Here are some notes and corrections on this lecture:

Each note begins with a time; "ca." in front of a time means that it is approximate.

ca. 10:00 -- NFA is non-deterministic finite automaton. It's a theoretical machine that can be realized in hardware and used to control circuits.

ca. 15:15 -- Assembler directives don't assemble into machine code. They give some instruction to the assembler, which results in some action. Sometimes the action is to add words or bytes to the data segment (.word or ,byte). Or it can simply set some state within the assembler (.data or .text) or tell it to mark a symbol as special in some way (.globl)

ca. 20:10 -- Typo: in the right column "mul" should be "mult".

ca. 22:20 -- left(str) and right(str) are not code; they just give you the idea.

ca. 31:30 -- "branch target" is a technical term. Using two passes in the assembler solves two problems: forward references and the fact that expanding fakes will change the size of the code.

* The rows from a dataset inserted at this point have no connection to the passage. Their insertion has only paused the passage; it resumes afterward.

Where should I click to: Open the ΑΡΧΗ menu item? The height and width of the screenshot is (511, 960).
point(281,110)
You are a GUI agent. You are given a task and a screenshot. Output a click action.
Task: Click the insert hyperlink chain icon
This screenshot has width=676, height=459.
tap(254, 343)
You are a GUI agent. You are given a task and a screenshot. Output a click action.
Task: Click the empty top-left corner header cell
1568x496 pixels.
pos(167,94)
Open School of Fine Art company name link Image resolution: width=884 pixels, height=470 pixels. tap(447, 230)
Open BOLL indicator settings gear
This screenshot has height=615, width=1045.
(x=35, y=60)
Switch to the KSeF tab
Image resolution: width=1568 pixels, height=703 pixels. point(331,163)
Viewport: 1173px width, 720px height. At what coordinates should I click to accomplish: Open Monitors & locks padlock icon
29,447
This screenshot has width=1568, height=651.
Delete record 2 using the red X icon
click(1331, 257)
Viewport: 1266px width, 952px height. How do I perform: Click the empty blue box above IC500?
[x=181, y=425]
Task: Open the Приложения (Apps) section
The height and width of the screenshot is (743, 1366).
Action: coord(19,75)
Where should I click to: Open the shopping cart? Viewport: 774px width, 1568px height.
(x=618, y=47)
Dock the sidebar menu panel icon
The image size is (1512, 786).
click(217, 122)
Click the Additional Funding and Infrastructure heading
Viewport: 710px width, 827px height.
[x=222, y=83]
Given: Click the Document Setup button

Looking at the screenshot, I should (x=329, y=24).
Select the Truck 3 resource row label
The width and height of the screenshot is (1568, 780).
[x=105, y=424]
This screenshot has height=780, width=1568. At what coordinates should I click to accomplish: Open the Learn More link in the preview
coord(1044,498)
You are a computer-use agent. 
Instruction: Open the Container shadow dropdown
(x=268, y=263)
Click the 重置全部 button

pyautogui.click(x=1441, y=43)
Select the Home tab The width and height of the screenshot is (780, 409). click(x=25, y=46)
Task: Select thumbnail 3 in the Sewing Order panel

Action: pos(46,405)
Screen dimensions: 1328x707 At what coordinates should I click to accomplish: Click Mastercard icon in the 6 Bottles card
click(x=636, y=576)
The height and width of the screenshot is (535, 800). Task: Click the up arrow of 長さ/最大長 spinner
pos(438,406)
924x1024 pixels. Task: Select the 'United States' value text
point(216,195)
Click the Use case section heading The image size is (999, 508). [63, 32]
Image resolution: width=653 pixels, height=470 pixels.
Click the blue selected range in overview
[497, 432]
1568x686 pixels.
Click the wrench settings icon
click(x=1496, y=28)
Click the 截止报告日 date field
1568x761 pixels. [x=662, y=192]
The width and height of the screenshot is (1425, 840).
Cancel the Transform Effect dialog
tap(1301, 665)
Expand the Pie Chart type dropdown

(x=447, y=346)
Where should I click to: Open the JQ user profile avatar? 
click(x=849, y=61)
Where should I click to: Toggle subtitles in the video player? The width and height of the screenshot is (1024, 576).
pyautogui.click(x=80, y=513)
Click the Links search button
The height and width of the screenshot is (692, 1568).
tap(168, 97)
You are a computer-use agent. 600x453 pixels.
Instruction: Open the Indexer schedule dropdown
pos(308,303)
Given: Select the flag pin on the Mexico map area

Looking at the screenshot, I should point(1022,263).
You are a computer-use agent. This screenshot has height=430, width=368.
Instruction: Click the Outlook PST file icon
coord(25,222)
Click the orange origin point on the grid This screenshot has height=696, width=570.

ca. 35:00 -- "such as the la instruction" does not mean that the la instruction is a piece of data in the static data segment; it means that an la instruction can refer to such a thing.

ca. 35:40 -- The file header is like a machine-readable table of contents.

ca. 38:15 -- libc.a not libc.o

ca. 40:15 ff. -- The full name is "relocating linker"; it does two things: it relocates, and it links. The assembler bases every .o file at zero, so relocating is obviously necessary since we can't have them overlapping each other. Why zero? Well, the assembler has no idea where the code is going to end up after the linker gets through with it, so zero is a good as any; it's actually better since it makes relocating easier for the linker.

ca. 41:00 -- Branch instructions, unlike jumps, will never have a target outside the file they are in.

ca. 42:00 -- $gp speeds up references into the static data segment, but we don't care about speed, and it is a complication. So we'll ignore it.

ca. 43:12 -- "need to know how big text is ..." is not true since static data always begins at 0x10000000.

ca. 1.02:50 -- MARS does not use s.str and r.str; it uses absolute addresses instead. cf. 22.20

ca. 1.03:30 -- Note that main: is at 0x00000000. cf. 40:15

ca. 1.11:30 -- "includes entire library ..." (on slide) is NOT true. The linker will pick out just what it needs to satisfy all the references that it can't find anywhere else.

This collection of programs (assembler, linker, and perhaps others) is called a toolchain.